For deeper context on the broader agent-LO relationship ecosystem, explore how client retention strategies apply to real estate agents and why in-house lending referral rates remain low.
The point isn’t to automate your relationships. It’s to scale the personal touches that actually build trust without requiring impossible amounts of your time.
The Consolidation Multiplier
The mortgage industry has been consolidating. According to RETR data reported by HousingWire, the LO population dropped 43% from its 2021 peak to early 2024. Real estate agent counts fell another 3% in 2025 to 1,055,912.
Fewer agents and fewer LOs means each surviving relationship carries disproportionate weight. RETR co-founder Steven Wynands put it directly: “This is a time to stick around and double down on relationships, because it’s when things get better.”
Investing in agent relationships now, while competitors are cutting costs and going quiet, creates a moat that’s hard to replicate when the market recovers. The LOs who stay visible during the down cycle will own the referral relationships when volume returns.
What This Means for Your Referral Strategy
The MMI tier data is uncomfortable because it’s specific. You know exactly where you fall. If you’re working with three agents and the top performers are working with forty-five, the gap isn’t luck or timing. It’s strategy.

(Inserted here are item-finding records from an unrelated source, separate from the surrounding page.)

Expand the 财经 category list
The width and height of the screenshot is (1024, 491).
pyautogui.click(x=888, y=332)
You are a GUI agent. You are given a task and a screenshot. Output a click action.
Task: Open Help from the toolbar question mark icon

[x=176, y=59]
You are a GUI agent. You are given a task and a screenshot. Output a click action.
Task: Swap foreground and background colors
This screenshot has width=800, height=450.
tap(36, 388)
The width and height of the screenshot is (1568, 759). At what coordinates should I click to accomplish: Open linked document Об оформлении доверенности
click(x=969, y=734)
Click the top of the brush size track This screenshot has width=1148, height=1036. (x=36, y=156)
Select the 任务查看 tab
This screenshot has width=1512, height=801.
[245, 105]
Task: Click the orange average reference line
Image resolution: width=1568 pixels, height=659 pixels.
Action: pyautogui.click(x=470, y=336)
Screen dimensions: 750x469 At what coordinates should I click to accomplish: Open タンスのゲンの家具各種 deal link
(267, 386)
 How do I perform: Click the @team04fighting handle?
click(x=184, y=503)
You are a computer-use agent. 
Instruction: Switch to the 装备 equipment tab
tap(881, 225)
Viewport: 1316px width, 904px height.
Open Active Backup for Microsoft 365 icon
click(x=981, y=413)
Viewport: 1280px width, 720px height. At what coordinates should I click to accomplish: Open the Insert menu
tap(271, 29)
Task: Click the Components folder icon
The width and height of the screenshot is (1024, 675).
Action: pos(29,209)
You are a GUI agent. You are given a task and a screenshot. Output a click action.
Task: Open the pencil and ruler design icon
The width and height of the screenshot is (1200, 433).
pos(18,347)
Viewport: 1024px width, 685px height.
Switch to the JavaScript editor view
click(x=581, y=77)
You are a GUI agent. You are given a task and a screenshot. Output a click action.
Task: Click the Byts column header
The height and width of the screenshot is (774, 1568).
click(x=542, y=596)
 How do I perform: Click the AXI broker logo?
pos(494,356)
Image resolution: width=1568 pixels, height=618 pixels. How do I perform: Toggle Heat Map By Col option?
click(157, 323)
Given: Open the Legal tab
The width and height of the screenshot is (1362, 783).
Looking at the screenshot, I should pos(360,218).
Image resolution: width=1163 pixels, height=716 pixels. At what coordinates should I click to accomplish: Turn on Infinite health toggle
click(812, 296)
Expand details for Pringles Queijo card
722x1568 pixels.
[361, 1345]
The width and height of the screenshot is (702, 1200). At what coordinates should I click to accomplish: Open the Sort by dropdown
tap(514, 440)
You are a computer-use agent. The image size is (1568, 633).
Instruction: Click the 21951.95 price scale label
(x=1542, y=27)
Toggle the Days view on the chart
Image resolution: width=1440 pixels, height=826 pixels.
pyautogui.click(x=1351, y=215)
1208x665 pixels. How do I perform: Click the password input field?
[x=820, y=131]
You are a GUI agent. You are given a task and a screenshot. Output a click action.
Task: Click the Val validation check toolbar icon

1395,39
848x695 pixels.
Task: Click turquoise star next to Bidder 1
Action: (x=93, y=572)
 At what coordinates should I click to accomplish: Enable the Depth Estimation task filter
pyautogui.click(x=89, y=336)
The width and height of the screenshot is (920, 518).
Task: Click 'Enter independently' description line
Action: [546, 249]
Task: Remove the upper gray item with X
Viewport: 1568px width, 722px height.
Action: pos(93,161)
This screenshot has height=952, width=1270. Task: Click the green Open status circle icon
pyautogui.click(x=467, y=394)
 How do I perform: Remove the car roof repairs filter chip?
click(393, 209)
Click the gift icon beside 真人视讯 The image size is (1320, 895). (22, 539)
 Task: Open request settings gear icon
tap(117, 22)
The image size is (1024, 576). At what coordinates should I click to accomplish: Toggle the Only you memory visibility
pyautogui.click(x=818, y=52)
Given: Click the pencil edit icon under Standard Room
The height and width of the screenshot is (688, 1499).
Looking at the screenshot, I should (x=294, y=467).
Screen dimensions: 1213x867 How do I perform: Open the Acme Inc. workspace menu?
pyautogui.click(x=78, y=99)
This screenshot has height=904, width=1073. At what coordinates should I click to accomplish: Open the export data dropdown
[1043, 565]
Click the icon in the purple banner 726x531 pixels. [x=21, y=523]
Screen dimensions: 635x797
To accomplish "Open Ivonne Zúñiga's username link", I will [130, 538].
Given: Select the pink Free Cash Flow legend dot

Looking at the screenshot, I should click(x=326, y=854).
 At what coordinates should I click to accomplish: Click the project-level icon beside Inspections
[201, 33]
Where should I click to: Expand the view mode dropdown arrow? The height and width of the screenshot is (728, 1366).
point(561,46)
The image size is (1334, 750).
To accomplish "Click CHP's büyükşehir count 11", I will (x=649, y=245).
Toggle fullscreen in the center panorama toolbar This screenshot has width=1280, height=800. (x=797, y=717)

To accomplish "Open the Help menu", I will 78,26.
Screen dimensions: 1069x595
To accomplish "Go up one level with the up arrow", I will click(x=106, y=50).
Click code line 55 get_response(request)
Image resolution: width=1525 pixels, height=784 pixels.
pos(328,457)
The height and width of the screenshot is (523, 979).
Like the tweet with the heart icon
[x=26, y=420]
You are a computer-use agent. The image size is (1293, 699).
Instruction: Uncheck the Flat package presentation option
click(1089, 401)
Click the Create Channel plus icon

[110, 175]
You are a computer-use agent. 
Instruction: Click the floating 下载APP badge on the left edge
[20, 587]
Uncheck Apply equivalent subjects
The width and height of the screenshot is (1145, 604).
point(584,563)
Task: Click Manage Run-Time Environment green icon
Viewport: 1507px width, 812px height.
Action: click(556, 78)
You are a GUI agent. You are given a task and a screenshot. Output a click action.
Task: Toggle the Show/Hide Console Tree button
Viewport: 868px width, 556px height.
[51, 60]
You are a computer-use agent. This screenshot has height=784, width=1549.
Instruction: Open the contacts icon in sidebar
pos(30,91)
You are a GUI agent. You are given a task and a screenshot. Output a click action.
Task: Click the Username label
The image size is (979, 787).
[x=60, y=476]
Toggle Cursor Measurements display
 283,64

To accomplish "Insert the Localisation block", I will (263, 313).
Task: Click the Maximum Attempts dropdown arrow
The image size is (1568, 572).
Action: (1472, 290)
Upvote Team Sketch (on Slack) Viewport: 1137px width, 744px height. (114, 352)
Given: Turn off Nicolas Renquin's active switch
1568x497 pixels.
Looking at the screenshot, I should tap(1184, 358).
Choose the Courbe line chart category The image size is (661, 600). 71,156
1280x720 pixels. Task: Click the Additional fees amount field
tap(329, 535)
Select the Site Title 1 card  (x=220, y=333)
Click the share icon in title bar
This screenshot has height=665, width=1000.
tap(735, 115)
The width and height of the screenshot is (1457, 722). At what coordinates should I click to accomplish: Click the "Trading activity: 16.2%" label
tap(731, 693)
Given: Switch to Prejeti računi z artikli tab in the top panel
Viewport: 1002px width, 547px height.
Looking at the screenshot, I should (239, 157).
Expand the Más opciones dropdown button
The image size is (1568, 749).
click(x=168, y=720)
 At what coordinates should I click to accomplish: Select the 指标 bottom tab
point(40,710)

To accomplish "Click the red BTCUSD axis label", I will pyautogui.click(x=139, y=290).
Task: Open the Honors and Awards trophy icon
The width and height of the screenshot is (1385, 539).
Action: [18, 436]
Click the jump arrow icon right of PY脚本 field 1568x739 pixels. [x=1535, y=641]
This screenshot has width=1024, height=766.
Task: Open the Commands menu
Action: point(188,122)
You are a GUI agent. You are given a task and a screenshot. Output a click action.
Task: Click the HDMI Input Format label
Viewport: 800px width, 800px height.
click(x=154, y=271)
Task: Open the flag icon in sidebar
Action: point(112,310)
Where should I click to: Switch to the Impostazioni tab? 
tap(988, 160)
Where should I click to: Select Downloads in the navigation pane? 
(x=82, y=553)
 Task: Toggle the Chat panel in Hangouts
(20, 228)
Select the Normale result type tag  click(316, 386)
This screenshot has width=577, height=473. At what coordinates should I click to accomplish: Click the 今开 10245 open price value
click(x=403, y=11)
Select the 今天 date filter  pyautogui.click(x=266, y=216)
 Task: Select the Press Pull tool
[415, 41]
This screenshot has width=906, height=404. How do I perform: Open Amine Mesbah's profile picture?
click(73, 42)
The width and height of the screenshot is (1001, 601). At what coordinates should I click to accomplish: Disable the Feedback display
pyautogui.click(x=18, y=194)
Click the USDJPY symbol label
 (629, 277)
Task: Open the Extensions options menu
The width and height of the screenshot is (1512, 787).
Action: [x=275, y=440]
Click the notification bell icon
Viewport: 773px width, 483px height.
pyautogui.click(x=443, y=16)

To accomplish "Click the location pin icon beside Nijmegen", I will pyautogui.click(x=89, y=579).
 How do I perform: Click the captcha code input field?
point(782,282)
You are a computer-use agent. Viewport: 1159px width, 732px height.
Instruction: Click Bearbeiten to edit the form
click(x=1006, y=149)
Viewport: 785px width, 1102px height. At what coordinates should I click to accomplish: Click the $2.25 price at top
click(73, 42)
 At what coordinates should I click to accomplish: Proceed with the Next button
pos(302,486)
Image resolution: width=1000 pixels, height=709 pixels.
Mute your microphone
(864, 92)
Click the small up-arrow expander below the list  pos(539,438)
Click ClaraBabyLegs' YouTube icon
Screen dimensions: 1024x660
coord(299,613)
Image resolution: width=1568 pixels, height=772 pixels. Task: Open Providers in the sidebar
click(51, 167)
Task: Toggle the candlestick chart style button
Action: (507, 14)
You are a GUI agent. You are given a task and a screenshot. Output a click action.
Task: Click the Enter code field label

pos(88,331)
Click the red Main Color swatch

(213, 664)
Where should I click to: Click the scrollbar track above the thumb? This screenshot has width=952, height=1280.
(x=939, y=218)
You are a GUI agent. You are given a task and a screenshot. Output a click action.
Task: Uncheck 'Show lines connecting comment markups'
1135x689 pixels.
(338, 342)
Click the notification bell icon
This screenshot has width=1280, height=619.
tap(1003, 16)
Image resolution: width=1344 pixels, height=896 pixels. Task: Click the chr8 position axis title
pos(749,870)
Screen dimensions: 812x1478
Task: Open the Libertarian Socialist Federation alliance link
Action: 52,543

The good news: relationship depth is something you can start building today. It starts with a decision to invest in visibility between transactions, not just performance during them. The LOs who do this consistently are the ones who win the referrals when agents make those recommendations that drive 76% of borrower decisions.

FAQ
How do loan officers get more referrals from real estate agents?
Research from Mike DelPrete and STRATMOR Group shows 87% of mortgage business comes from referrals and past clients. The loan officers who earn the most referrals invest in personal relationships with agents through consistent communication, plain-language explanations, and staying visible between transactions. Top-producing LOs work with 45+ agents while bottom performers work with 3 or fewer. The gap comes down to relationship investment, not rate competitiveness.
Why don’t agents refer to in-house mortgage lenders?
At brokerages with in-house mortgage divisions, the gap between expectation and reality usually comes down to relationships. Outside loan officers who invest in personal connections often win referrals over affiliated lenders because they’ve built trust through consistent, personal communication between transactions.
What is the best way for loan officers to stay top of mind with agents?
Staying top-of-mind requires physical, personal touchpoints during the 6-18 months between transactions. Handwritten notes, face-to-face drop-ins, and personal check-ins that aren’t about business are most effective. Digital-only approaches fall short because email open rates in real estate sit around one in five, and agents can tell when they’re in an automated sequence.